第十二章

真夏はあせっていた。

 半ば拉致のような格好で朔を連れた柳原の一行と共に、真夏は都に戻っていた。都に入るなり、そっと一行から抜け出して大学寮へ走った。


 とにかく、どんな役職でもいい。何か仕官の手は無いかと、大学寮の講師や職員、友人知人に声をかけた。


 ――あなたに何が出来るというの。


 それが朔の本心で無いことは、わかっていた。わかっていながら、真夏は無力感に打ちのめされた。瞳をうるませ、今は従って欲しいとささやいた朔の、白くなるほどに青ざめた肌があわれで、真夏は胸がしぼられる心地がした。

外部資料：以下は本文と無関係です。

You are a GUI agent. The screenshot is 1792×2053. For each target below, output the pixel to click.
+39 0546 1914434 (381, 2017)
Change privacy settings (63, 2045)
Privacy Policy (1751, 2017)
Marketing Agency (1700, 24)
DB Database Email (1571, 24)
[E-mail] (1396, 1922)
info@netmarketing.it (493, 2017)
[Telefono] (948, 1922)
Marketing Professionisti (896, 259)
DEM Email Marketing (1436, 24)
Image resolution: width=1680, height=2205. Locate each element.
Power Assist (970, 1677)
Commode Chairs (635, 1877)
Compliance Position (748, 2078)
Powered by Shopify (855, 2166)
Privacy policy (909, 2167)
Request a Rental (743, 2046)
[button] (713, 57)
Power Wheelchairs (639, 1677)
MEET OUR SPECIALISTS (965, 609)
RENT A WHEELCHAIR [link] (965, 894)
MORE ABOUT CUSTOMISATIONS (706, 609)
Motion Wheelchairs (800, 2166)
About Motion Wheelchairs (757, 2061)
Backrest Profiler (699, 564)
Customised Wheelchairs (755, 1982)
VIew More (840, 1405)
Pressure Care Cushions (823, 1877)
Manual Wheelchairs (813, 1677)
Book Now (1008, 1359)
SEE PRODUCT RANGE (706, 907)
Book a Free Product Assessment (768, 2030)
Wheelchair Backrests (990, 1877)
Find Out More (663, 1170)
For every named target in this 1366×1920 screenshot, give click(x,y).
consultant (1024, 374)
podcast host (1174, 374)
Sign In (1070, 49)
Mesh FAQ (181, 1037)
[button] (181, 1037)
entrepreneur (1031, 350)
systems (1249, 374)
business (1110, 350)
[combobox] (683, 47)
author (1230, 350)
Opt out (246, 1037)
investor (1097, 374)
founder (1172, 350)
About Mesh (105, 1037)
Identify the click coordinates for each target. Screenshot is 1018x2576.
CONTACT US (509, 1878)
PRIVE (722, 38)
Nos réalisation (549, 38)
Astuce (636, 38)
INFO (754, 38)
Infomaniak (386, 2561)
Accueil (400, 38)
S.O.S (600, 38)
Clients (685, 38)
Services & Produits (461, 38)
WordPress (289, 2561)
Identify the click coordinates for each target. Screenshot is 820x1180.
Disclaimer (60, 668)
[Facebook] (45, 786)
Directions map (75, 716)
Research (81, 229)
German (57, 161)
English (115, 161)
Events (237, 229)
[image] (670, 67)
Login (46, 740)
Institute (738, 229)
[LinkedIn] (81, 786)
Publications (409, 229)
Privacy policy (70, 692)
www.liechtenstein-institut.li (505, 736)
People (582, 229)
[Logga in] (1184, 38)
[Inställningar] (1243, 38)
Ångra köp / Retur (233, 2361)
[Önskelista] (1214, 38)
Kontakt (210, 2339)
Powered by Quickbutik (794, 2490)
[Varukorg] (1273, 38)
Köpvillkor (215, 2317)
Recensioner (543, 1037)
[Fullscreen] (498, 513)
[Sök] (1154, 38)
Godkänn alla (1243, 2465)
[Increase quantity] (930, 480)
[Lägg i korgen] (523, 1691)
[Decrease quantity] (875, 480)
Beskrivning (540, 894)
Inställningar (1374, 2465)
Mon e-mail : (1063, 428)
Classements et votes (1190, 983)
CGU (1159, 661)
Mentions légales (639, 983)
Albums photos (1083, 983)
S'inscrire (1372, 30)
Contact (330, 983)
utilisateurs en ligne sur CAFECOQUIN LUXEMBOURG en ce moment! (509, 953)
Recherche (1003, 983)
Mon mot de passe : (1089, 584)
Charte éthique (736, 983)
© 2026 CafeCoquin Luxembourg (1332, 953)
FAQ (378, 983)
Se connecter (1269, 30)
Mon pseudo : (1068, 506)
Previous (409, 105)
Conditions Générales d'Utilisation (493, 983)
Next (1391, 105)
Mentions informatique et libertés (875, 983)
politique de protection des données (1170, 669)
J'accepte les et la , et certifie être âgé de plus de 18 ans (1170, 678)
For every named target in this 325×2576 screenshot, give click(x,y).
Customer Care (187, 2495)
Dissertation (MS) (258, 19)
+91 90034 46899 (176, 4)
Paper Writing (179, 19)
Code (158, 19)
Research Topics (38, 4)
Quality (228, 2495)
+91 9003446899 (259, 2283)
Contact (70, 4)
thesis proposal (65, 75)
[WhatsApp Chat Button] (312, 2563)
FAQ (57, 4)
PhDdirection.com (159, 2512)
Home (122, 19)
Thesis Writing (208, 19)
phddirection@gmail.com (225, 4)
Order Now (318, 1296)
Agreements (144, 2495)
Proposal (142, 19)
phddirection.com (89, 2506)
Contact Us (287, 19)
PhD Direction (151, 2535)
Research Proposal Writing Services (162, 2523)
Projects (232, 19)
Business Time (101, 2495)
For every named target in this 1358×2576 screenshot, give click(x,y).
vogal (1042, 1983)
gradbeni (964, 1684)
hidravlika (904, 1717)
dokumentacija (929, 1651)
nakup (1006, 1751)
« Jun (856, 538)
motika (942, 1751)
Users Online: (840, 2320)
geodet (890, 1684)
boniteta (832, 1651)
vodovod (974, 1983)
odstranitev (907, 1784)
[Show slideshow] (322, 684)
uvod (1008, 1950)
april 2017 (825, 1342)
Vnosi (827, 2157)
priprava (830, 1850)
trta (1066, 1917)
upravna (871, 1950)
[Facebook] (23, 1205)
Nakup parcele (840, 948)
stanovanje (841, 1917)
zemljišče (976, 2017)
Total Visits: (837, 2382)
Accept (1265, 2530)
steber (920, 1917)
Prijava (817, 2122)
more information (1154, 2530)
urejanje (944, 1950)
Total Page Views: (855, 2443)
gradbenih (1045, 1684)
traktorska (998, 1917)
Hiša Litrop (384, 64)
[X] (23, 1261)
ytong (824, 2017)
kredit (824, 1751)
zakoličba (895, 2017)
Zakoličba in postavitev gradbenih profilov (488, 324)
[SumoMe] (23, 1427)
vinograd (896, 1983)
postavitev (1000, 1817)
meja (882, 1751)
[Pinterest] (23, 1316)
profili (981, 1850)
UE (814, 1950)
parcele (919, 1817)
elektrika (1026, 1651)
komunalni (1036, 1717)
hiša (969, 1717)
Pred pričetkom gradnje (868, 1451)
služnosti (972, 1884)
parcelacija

(何か。なんでもいい。彼女を救うための手立ての端をつかまなくては)


 必死になって、真夏は自分の仕官先を求めた。けれど政権が交代したばかりの今、これが好機と仕官先を求める者や、保身に必死になっている者たちが右往左往し、真夏の話をまともに取り合おうとする者は皆無だった。


 真夏はあせっていた。柳原公忠がいつまでも善意として、朔を保護していようとは思えない。何か裏で画策している事があるのだろう。政敵の姫を保護したという、人情話だけではない何かが、きっとある。それに朔がからめとられ、どうしようもなくなってしまう前に、正面を切って手を差し伸べられるだけの力を手に入れなければ。


 柳原家に対抗できるほどの力を有する誰かの傘下に入り、信用を得て朔を救い出す手引きを整える。

 それが現実的に見て、最良の策と思えた。だが、何の糸口もつかめない。真夏は気ばかりあせらせ、いっそ夜盗まがいに押し入り、朔をさらって逃げてしまおうかとさえ考えた。


 しかし、そんなことをすれば行方をくらませた朔を探すため、相手がどんな手を使ってくるか知れたものではない。朔の父だけではなく、兄や姉にも累が及び、一族もろとも立ち直れなくなるほど叩き潰される可能性は否定できない。


 それほどに、柳原公忠は朔の父である久我久秀をねたんでいると、方々で言われている。彼の想い人であった久秀の妻をうばい、自分のものにするかもしれないという話まで出ていた。


 話題の渦中に置かれた朔が失踪すれば、とんでもない混乱を招くだろう。